■ **Material for this task**:
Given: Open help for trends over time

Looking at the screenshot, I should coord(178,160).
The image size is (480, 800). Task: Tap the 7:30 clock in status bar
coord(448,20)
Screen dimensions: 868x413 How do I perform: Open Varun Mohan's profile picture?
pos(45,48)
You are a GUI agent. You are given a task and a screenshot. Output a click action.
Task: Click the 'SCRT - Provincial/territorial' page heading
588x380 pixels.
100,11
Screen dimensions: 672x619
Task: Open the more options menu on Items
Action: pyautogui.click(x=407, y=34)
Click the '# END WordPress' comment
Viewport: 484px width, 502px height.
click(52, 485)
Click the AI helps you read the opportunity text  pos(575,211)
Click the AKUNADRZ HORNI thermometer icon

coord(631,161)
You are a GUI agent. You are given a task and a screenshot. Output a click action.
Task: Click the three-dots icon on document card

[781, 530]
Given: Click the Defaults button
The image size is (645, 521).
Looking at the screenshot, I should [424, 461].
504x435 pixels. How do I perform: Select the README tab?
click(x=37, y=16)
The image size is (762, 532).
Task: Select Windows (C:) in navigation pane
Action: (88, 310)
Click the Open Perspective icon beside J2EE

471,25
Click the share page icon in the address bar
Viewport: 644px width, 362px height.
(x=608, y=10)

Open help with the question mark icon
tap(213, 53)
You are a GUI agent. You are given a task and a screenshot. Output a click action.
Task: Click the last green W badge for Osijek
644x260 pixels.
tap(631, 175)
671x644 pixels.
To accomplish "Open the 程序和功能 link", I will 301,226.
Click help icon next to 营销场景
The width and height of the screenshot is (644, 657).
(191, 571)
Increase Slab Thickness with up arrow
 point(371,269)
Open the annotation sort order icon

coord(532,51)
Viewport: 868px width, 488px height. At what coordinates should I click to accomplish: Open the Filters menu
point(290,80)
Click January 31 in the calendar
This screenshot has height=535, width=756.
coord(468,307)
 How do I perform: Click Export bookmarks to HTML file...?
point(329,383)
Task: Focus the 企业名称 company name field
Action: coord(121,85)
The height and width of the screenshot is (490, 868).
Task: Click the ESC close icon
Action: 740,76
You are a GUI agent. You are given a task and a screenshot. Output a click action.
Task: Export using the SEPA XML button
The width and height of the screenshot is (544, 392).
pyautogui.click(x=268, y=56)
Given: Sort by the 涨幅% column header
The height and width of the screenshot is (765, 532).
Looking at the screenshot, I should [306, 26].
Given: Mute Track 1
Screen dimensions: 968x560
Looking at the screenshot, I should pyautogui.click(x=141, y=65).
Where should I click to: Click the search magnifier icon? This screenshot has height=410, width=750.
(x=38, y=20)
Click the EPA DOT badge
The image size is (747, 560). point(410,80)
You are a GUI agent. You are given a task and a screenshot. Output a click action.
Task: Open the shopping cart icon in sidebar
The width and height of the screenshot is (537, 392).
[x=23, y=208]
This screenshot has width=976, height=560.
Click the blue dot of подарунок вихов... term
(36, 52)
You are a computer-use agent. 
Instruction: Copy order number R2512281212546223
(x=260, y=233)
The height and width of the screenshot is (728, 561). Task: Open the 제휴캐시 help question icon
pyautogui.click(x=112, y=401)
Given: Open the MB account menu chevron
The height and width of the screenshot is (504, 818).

■ **Work to complete**: Word for word, restate each line of the material.

■ **Solution**:
Given: Open help for trends over time

Looking at the screenshot, I should coord(178,160).
The image size is (480, 800). Task: Tap the 7:30 clock in status bar
coord(448,20)
Screen dimensions: 868x413 How do I perform: Open Varun Mohan's profile picture?
pos(45,48)
You are a GUI agent. You are given a task and a screenshot. Output a click action.
Task: Click the 'SCRT - Provincial/territorial' page heading
588x380 pixels.
100,11
Screen dimensions: 672x619
Task: Open the more options menu on Items
Action: pyautogui.click(x=407, y=34)
Click the '# END WordPress' comment
Viewport: 484px width, 502px height.
click(52, 485)
Click the AI helps you read the opportunity text  pos(575,211)
Click the AKUNADRZ HORNI thermometer icon

coord(631,161)
You are a GUI agent. You are given a task and a screenshot. Output a click action.
Task: Click the three-dots icon on document card

[781, 530]
Given: Click the Defaults button
The image size is (645, 521).
Looking at the screenshot, I should [424, 461].
504x435 pixels. How do I perform: Select the README tab?
click(x=37, y=16)
The image size is (762, 532).
Task: Select Windows (C:) in navigation pane
Action: (88, 310)
Click the Open Perspective icon beside J2EE

471,25
Click the share page icon in the address bar
Viewport: 644px width, 362px height.
(x=608, y=10)

Open help with the question mark icon
tap(213, 53)
You are a GUI agent. You are given a task and a screenshot. Output a click action.
Task: Click the last green W badge for Osijek
644x260 pixels.
tap(631, 175)
671x644 pixels.
To accomplish "Open the 程序和功能 link", I will 301,226.
Click help icon next to 营销场景
The width and height of the screenshot is (644, 657).
(191, 571)
Increase Slab Thickness with up arrow
 point(371,269)
Open the annotation sort order icon

coord(532,51)
Viewport: 868px width, 488px height. At what coordinates should I click to accomplish: Open the Filters menu
point(290,80)
Click January 31 in the calendar
This screenshot has height=535, width=756.
coord(468,307)
 How do I perform: Click Export bookmarks to HTML file...?
point(329,383)
Task: Focus the 企业名称 company name field
Action: coord(121,85)
The height and width of the screenshot is (490, 868).
Task: Click the ESC close icon
Action: 740,76
You are a GUI agent. You are given a task and a screenshot. Output a click action.
Task: Export using the SEPA XML button
The width and height of the screenshot is (544, 392).
pyautogui.click(x=268, y=56)
Given: Sort by the 涨幅% column header
The height and width of the screenshot is (765, 532).
Looking at the screenshot, I should [306, 26].
Given: Mute Track 1
Screen dimensions: 968x560
Looking at the screenshot, I should pyautogui.click(x=141, y=65).
Where should I click to: Click the search magnifier icon? This screenshot has height=410, width=750.
(x=38, y=20)
Click the EPA DOT badge
The image size is (747, 560). point(410,80)
You are a GUI agent. You are given a task and a screenshot. Output a click action.
Task: Open the shopping cart icon in sidebar
The width and height of the screenshot is (537, 392).
[x=23, y=208]
This screenshot has width=976, height=560.
Click the blue dot of подарунок вихов... term
(36, 52)
You are a computer-use agent. 
Instruction: Copy order number R2512281212546223
(x=260, y=233)
The height and width of the screenshot is (728, 561). Task: Open the 제휴캐시 help question icon
pyautogui.click(x=112, y=401)
Given: Open the MB account menu chevron
The height and width of the screenshot is (504, 818).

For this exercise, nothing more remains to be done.